(Collected data)
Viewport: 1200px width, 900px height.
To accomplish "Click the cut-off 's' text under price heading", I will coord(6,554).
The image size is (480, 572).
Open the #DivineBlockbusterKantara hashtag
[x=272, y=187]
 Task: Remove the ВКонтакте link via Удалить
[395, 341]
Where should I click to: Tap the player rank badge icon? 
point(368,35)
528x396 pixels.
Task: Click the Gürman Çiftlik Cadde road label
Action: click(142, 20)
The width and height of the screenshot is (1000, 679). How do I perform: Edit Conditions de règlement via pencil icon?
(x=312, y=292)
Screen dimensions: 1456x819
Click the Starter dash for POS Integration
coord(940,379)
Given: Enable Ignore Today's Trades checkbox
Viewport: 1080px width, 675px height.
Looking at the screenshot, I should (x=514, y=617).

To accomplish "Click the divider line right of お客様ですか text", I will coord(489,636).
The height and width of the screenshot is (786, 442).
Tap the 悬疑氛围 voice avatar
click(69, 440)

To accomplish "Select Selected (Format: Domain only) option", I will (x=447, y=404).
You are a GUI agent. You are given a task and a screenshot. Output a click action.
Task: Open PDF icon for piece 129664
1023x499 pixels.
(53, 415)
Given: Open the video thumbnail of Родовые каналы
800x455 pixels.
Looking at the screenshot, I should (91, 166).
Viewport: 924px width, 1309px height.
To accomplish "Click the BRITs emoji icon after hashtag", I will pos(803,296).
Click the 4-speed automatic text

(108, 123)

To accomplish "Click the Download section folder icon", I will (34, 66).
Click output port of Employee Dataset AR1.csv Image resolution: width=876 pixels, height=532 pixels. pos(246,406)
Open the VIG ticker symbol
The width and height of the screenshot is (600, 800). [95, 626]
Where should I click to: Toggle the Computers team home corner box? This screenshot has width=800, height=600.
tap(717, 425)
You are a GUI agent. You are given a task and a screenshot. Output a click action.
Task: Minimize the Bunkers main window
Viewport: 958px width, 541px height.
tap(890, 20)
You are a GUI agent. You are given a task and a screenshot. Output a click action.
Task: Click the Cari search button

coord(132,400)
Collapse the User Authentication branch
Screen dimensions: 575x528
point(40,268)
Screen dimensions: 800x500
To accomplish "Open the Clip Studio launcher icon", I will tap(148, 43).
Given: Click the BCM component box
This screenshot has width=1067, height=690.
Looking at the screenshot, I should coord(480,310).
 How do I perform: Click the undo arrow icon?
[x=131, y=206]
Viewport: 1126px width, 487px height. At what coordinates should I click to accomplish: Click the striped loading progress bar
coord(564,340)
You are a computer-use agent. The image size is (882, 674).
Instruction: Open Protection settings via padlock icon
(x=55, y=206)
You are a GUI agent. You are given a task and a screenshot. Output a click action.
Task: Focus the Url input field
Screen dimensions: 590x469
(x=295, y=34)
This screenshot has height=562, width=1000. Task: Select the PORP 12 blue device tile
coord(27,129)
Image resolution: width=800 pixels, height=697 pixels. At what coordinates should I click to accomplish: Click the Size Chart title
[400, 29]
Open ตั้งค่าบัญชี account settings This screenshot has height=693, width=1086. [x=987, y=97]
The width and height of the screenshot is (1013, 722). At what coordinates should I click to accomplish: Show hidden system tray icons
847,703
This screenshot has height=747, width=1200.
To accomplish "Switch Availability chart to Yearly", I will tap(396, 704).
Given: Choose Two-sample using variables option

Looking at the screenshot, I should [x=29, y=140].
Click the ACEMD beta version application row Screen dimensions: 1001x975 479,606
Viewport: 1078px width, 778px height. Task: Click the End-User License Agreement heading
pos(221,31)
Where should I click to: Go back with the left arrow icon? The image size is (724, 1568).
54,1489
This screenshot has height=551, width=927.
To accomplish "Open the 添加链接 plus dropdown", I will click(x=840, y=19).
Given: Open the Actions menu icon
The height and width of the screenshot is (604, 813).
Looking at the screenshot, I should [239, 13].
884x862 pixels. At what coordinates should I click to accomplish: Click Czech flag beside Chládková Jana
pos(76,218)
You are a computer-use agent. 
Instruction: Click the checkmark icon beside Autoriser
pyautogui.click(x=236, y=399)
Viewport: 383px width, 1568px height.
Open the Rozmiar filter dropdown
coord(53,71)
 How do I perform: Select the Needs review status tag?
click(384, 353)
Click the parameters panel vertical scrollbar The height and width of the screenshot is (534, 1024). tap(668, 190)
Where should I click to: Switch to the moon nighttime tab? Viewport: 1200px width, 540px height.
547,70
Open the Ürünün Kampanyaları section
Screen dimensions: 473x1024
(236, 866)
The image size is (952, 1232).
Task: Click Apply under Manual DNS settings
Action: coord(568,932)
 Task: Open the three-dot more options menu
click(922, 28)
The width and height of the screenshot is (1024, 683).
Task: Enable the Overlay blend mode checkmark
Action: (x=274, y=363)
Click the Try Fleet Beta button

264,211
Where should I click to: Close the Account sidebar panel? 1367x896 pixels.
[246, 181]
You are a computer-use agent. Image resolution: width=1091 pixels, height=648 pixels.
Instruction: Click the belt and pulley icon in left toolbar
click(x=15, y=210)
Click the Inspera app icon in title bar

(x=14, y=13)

◆ Goal of the exercise ◆
The answer consists solely of the lines from the one containing "Open the Ürünün Kampanyaları section" through the last line of the data above, reproduced exactly.

◆ Response to the exercise ◆
Open the Ürünün Kampanyaları section
Screen dimensions: 473x1024
(236, 866)
The image size is (952, 1232).
Task: Click Apply under Manual DNS settings
Action: coord(568,932)
 Task: Open the three-dot more options menu
click(922, 28)
The width and height of the screenshot is (1024, 683).
Task: Enable the Overlay blend mode checkmark
Action: (x=274, y=363)
Click the Try Fleet Beta button

264,211
Where should I click to: Close the Account sidebar panel? 1367x896 pixels.
[246, 181]
You are a computer-use agent. Image resolution: width=1091 pixels, height=648 pixels.
Instruction: Click the belt and pulley icon in left toolbar
click(x=15, y=210)
Click the Inspera app icon in title bar

(x=14, y=13)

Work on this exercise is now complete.